The same you will calculate for the lines AD and CD.

The diagonal of the parallelogram are AC and BD.

Equation of AD: The diagonal line pass through A (3,5) and the point D not given must pass through the centre M (7,8)

Therefore, the equation of the line is: (x-3)/(3-7)=(y-5)/(5-8) or (x-3)(-3)=(y-5)(-4) or 3x-9=4y-20, which simplifies to 3x-4y+11=0.

The equation of the other diagonal BD:

BD passes through B (5,4) and M(7,8). So its equation is:

(x-5)/(5-7)=(y-4)/(4-8) or (x-5)(-4)=(y-4)(-3) or 4x-20=3y-12, which simplifies to 4x-3y-8=0

Since M is the mid point of AC and BD,the coordinates of C (x,y) could be found by equating the algebraic mid point of AC with that of M.
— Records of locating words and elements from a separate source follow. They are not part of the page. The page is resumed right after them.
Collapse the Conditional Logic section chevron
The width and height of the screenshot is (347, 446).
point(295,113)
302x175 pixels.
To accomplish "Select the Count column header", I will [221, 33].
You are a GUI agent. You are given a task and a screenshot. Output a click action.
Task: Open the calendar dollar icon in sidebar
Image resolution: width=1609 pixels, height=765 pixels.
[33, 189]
((3+x)/2 , (5+y)/2 ) = coordinates of M (7,8). We get C (11,11).Similarly try and find D by treatind M is mid point of B and D. So, we find D(9,12).
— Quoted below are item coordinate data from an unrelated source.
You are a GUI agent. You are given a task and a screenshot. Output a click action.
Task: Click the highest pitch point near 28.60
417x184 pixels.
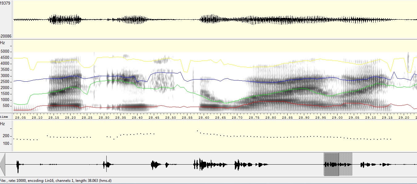pos(197,131)
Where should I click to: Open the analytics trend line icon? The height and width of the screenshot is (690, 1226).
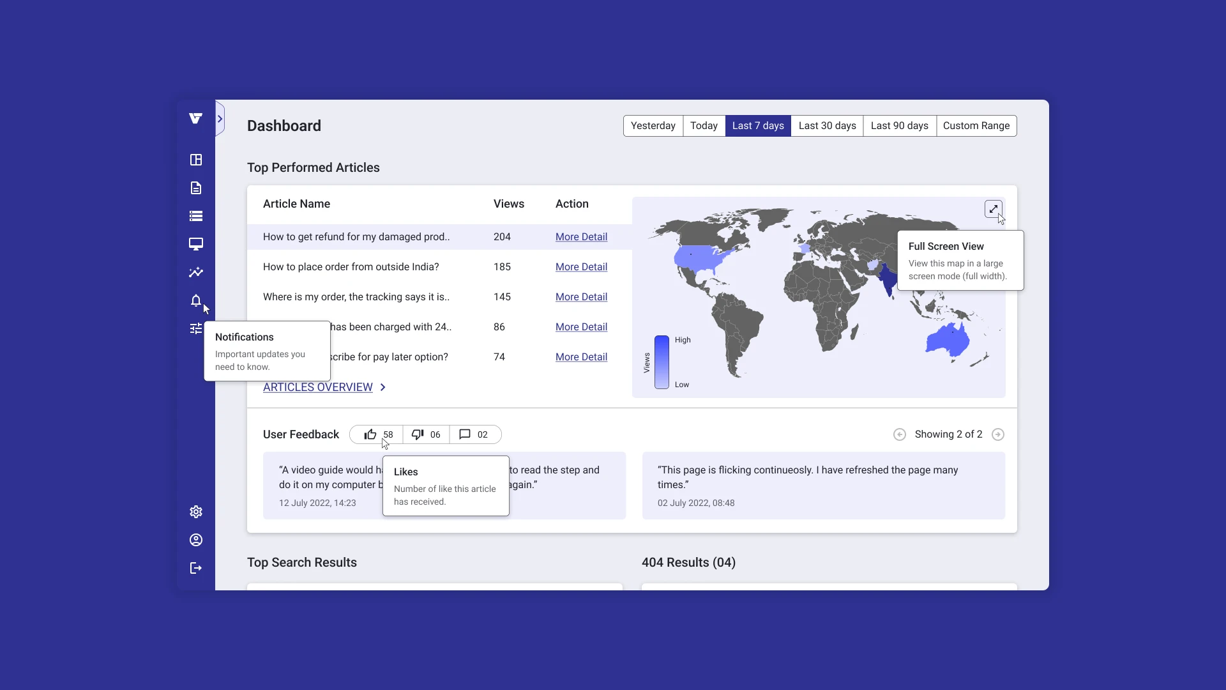(196, 272)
The equation of AD is the line joining A(3,5) and (9,12).

Which is y-12= [12-5)/(9-3)]{(x-9)

y-12=(7/6)(x-9) or

7x-6y+9=0 is the equation of AD.

Equation of BC , which joins B (5,4) and C( 11,11) is

y-11 = ((11-4)/(11-5))(x-11) =(7/6)(x-11) or

7x-6y-11 = 0.

Similarly you can find equations for the nes AB and CD which are the other two parallel sides of the parallelogram ABCD.